List of tasks:
(a) From the Porsche detailing thread, reproduce the passage starting with "The list they" and going on through "coming your way !".
(b) In the Porsche detailing thread, what was used to remove the Turbo badge?

Excerpted text:

________________

# Auto Detox: Porsche 996 Turbo



## Auto Detox (Dec 22, 2007)

Thank you for taking the time to read another detailing thread from Auto Detox - www.autodetox.co.uk

This time we have a 45 hour Porsche 996 Turbo paint correction detail

A new client for me after a lengthy phone call & answering all the clients questions they decided on a 4 day detail to restore this stunning Porsche Turbo back to its former condition

The list they had in mind was long I also added removing the Turbo Badge & cutting a new tape template prior to replacement for a super clean look on the rear

The car arrived with me a few days prior to the detail date, I'm very flexible with drop off, collection time & dates as not everyone is available when the detail starts/finishes

Here we go lots of pictures coming your way !

The car was really quite clean on arrival so I opted to remove the Turbo badge before wash prep, if the car was filthy dirty this would not have been the case

No heat here the badge is attached to plastic so dental floss & a little patience

Before:










Old sticky left which was easily removed a little later as you will see










In one piece & stored safely away










Their Spa sticker had lost a letter or two, they really did not want to loose it but as it was ugly they asked me to remove it & immediately got on the phone to a friend who was at Spa that weekend to get them a new one, Awesome !

________________

Extracted information:
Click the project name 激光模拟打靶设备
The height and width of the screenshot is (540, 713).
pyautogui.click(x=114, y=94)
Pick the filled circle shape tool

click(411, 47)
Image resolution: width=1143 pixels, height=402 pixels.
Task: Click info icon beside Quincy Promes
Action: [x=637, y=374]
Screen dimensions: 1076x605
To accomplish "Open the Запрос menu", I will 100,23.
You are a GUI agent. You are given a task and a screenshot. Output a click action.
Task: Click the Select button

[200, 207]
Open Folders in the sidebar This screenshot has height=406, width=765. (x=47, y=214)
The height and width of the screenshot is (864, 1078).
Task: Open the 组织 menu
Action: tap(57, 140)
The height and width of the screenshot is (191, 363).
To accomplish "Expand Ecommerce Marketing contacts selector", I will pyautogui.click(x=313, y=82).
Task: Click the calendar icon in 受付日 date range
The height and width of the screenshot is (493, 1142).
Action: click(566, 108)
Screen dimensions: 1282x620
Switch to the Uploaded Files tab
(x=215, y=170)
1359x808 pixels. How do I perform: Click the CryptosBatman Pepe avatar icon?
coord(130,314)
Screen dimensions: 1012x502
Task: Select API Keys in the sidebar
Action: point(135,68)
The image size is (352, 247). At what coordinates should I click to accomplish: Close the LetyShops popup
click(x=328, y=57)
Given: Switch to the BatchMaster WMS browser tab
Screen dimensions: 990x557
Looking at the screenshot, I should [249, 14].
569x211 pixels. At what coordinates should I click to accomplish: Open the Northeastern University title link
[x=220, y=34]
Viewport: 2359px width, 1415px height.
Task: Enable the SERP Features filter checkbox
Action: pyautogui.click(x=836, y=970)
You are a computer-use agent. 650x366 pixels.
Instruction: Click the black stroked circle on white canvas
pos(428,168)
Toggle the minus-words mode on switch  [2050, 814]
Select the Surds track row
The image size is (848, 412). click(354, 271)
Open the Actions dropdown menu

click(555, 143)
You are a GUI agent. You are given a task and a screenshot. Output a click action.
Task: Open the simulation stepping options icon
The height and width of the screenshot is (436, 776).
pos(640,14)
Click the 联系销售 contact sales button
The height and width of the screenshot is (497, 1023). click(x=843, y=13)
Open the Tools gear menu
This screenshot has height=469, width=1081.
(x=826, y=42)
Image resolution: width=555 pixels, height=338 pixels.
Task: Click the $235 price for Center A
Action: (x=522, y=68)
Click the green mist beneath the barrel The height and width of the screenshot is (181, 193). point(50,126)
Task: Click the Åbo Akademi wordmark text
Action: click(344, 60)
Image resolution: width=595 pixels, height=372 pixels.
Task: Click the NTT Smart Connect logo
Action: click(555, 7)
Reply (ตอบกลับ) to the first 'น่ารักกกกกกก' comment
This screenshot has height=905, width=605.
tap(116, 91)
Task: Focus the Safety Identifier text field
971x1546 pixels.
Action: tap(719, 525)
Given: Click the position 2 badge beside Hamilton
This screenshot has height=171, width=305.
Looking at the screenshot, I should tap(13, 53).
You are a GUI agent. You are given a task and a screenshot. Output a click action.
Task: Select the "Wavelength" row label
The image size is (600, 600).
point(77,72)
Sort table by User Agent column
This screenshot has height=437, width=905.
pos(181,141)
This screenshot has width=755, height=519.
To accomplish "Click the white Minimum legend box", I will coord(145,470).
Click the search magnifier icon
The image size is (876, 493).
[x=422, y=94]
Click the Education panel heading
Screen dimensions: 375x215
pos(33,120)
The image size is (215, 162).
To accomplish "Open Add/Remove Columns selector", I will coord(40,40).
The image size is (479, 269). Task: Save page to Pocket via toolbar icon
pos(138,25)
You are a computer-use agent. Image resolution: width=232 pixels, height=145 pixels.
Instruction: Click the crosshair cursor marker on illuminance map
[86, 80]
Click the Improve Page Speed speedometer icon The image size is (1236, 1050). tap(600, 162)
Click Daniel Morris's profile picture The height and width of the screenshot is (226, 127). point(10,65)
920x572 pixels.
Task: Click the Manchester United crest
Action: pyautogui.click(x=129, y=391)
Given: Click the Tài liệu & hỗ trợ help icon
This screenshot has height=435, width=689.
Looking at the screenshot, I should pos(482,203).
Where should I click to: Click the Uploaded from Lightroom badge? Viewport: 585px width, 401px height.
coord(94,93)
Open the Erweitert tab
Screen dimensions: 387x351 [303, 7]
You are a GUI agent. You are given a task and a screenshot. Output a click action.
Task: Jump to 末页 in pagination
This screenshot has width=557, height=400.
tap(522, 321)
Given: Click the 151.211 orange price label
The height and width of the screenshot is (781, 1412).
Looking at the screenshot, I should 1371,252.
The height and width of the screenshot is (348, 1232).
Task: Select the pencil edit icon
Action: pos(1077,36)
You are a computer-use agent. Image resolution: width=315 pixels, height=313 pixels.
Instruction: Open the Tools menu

________________

Final answers:
(a)
The list they had in mind was long I also added removing the Turbo Badge & cutting a new tape template prior to replacement for a super clean look on the rear

The car arrived with me a few days prior to the detail date, I'm very flexible with drop off, collection time & dates as not everyone is available when the detail starts/finishes

Here we go lots of pictures coming your way !

(b) Dental floss and a little patience, with no heat.